The results of comparison are as shown in FIG. 34. It is confirmed that as compared with the blue cloth of ordinary polyester fibers, the textile including as a warp the fiber structure has not only very high relative reflectivity, but a color with very intense metallic luster and clear deepness when having fiber dyeing as well as piece dyeing.
Moreover, it is confirmed that such feature and visual quality of the textile vary largely in accordance with the amount of the fiber structure, the hue, lightness and chroma (three attributes of a color in the Munsell color system) of an ordinary thread combined with the fiber structure, and the way of weaving.

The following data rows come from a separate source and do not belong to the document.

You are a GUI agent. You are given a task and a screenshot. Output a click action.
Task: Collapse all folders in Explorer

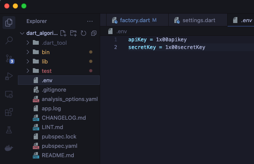(x=94, y=33)
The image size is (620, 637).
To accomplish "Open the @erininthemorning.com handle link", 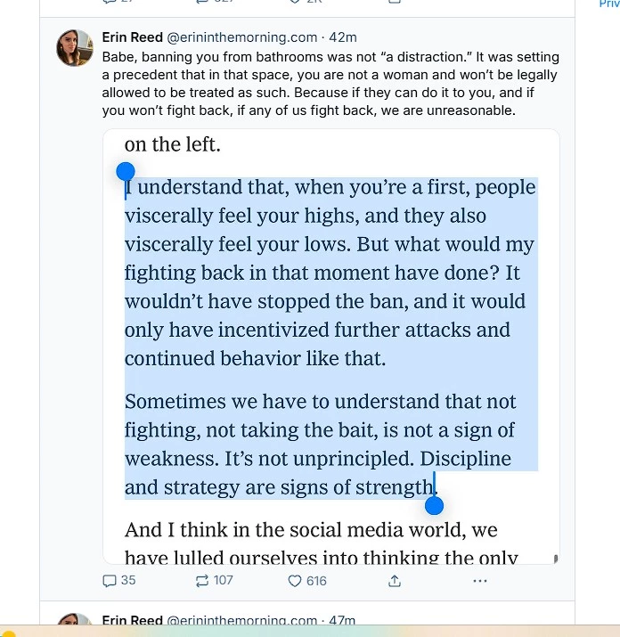I will 242,37.
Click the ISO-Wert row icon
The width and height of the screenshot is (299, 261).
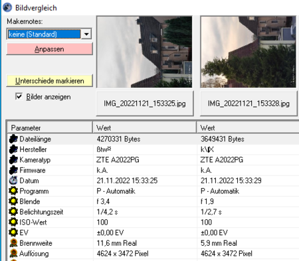click(x=13, y=222)
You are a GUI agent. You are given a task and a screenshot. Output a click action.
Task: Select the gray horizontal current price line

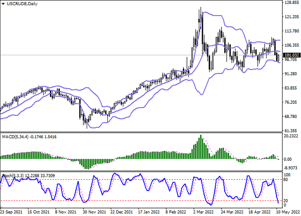pyautogui.click(x=141, y=55)
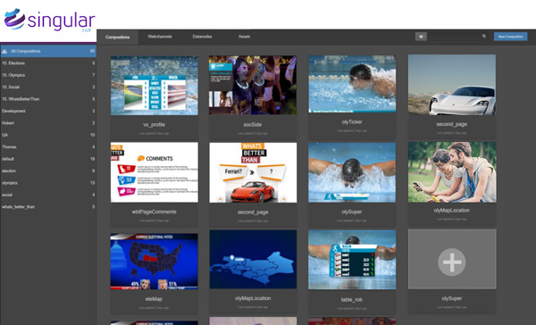Switch to the Webchannels tab

(x=160, y=37)
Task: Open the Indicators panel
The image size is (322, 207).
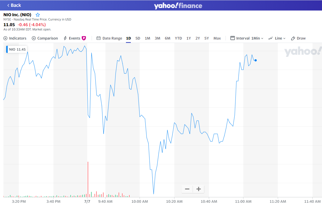Action: pos(15,38)
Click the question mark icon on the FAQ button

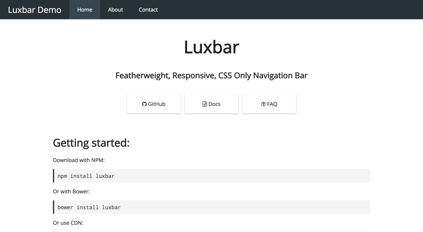pyautogui.click(x=263, y=104)
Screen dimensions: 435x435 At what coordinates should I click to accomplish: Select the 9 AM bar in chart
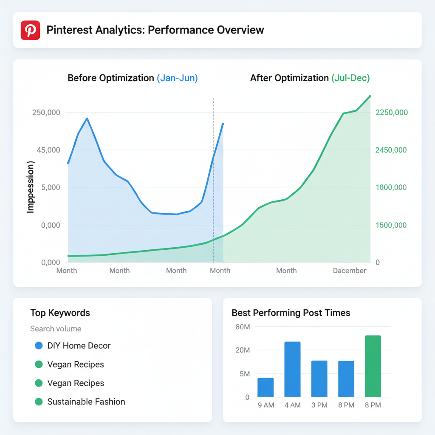(266, 387)
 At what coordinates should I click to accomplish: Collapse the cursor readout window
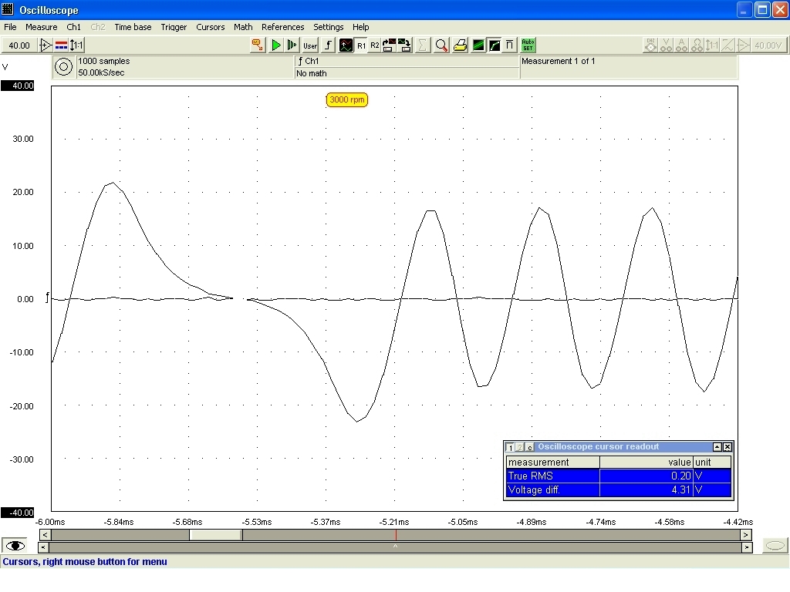[x=717, y=447]
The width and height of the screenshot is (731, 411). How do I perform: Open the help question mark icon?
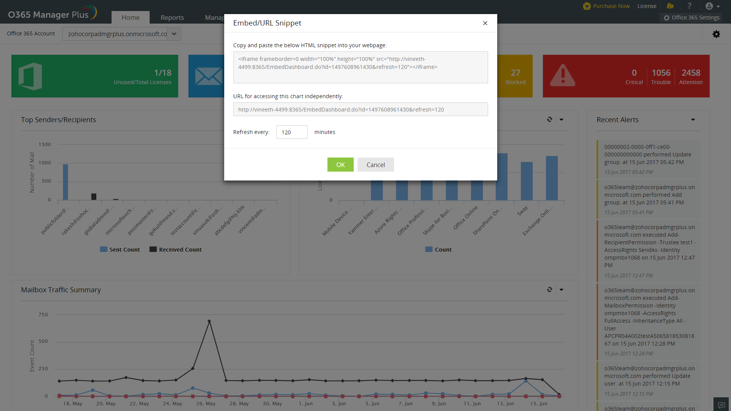(x=689, y=6)
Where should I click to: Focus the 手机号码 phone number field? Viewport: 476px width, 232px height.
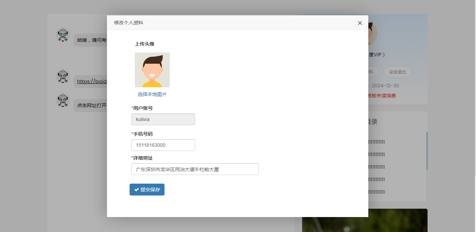[163, 145]
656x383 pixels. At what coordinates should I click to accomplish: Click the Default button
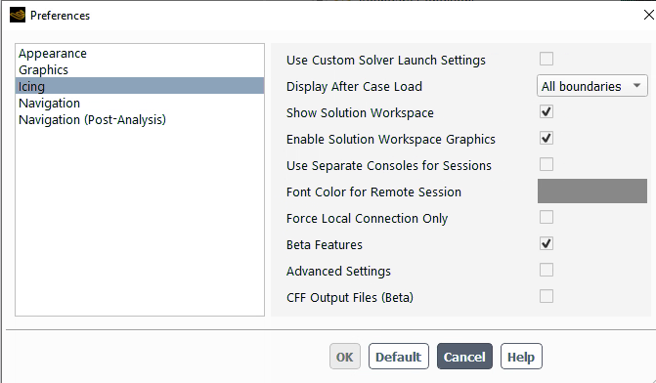[398, 357]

Referring to FIG. 35, example 2 will be described wherein an ordinary plain weave textile includes a warp including the same fiber structure as in example 1, and a weft including a slightly dull-hued ordinary fiber thread having the hue of 5Y-5GY, the lightness of about 8.75, and the chroma of about 0.5. The reflection spectrum of the textile is measured in the same way as in example 1. The results of measurement are as shown in FIG. 35.

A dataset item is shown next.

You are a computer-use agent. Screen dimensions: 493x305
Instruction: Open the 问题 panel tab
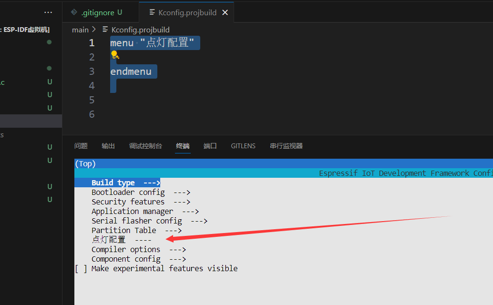point(81,146)
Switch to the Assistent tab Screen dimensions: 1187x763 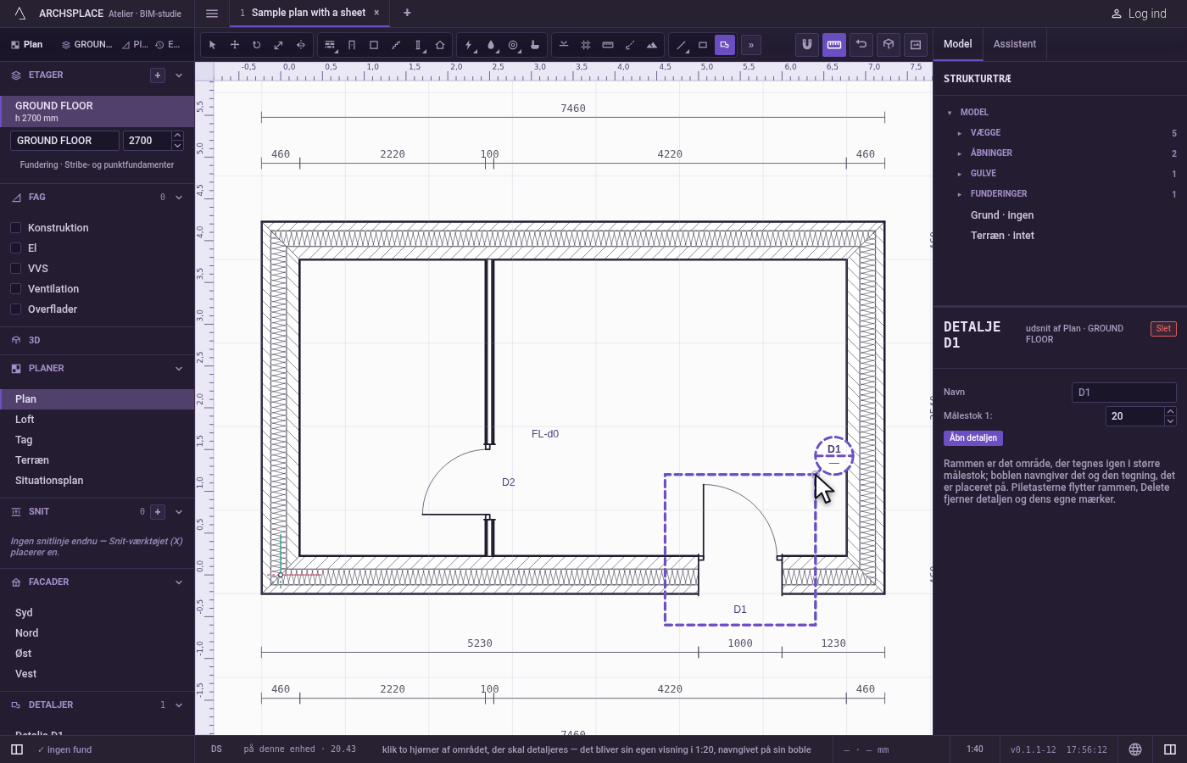click(1015, 44)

In example 2, due to increased white component, a transmitted component is increased actually. However, measurement of the reflection spectrum reveals that a reflected component is increased to increase luster of the entirety of the textile. Moreover, visual observation reveals that color dullness of the ordinary fiber thread tends to be canceled due to existence of the fiber structure, and that the textile has a color tone finely varied in accordance with the incident angle of light with respect to irregularities of the textile, which produces new visual quality.
Referring to FIG. 35, example 3 will be described wherein one textile includes a warp including the same fiber structure as that in example 1 and a weft including white or off-white ordinary fiber thread having the lightness of about 9, and another textile includes a warp and a weft, each including the same fiber structure as that in example 1. The reflection spectrum of each textile is measured in the same way as in example 1. The results of measurement are as shown in FIG. 35.

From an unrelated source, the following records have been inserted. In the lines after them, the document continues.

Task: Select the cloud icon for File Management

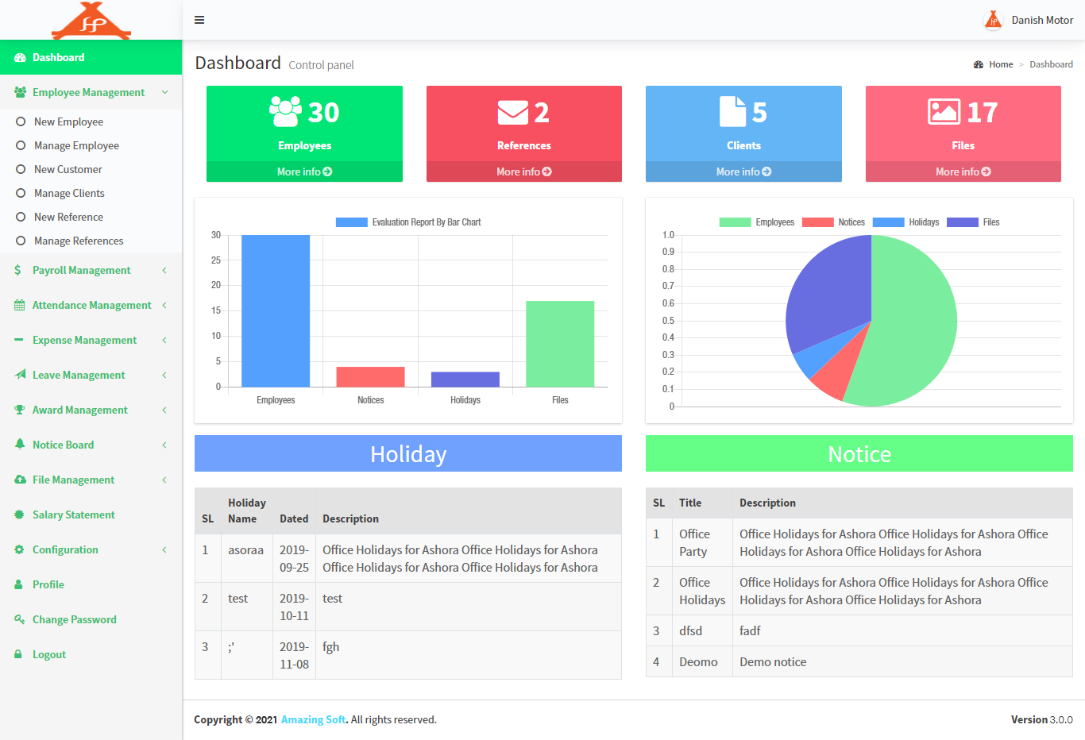Action: [17, 480]

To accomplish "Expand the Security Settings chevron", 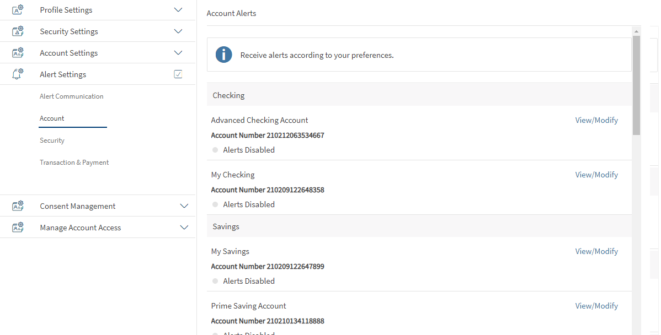I will coord(178,31).
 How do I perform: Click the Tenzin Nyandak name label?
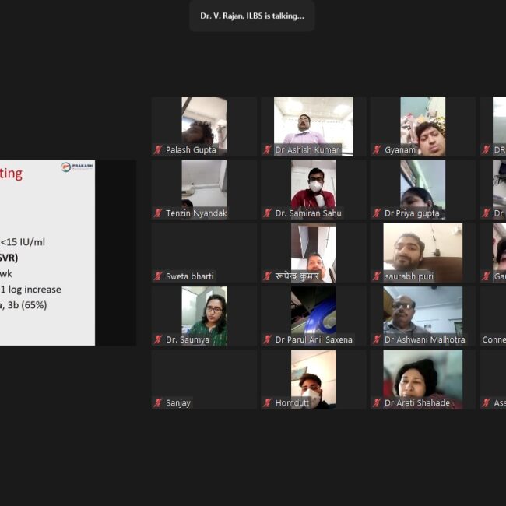pyautogui.click(x=196, y=213)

Measurement of the reflection spectrum reveals that the reflection spectrum tends to exceed the reflectivity of the standard white board in the entirety of the visible region, having increased tendency in example 2. Moreover, visual observation reveals that the textile has a color tone finely varied in accordance with the incident angle of light with respect to irregularities of the textile, and featured by difficult settlement of a fixed point of view and increased fluorescent feel, which produces new visual quality.
Example 4 will be described wherein the same fiber structure as in example 1 is linearly woven in a textile on its pattern like a loose thread to form an embroidered design, which is observed visually for comparison with the same pattern having an ordinary thread.
In example 4, the optical characteristic cannot be measured in the entirety of the textile. However, it is confirmed that with the textile including the fiber structure, the linear portion on the pattern produces metallic luster with remarkable fluorescent feel, giving visual quality as if the pattern changes.
Having described the present invention with regard to the preferred embodiments, it is noted that the present invention is not limited thereto, and various changes and modifications can be made without departing from the scope of the present invention.
INDUSTRIAL APPLICABILITY
A fiber structure is obtained which produces a color by reflecting and interfering visible radiation or reflecting ultraviolet or infrared radiation. Moreover, a textile is obtained using such fiber structure.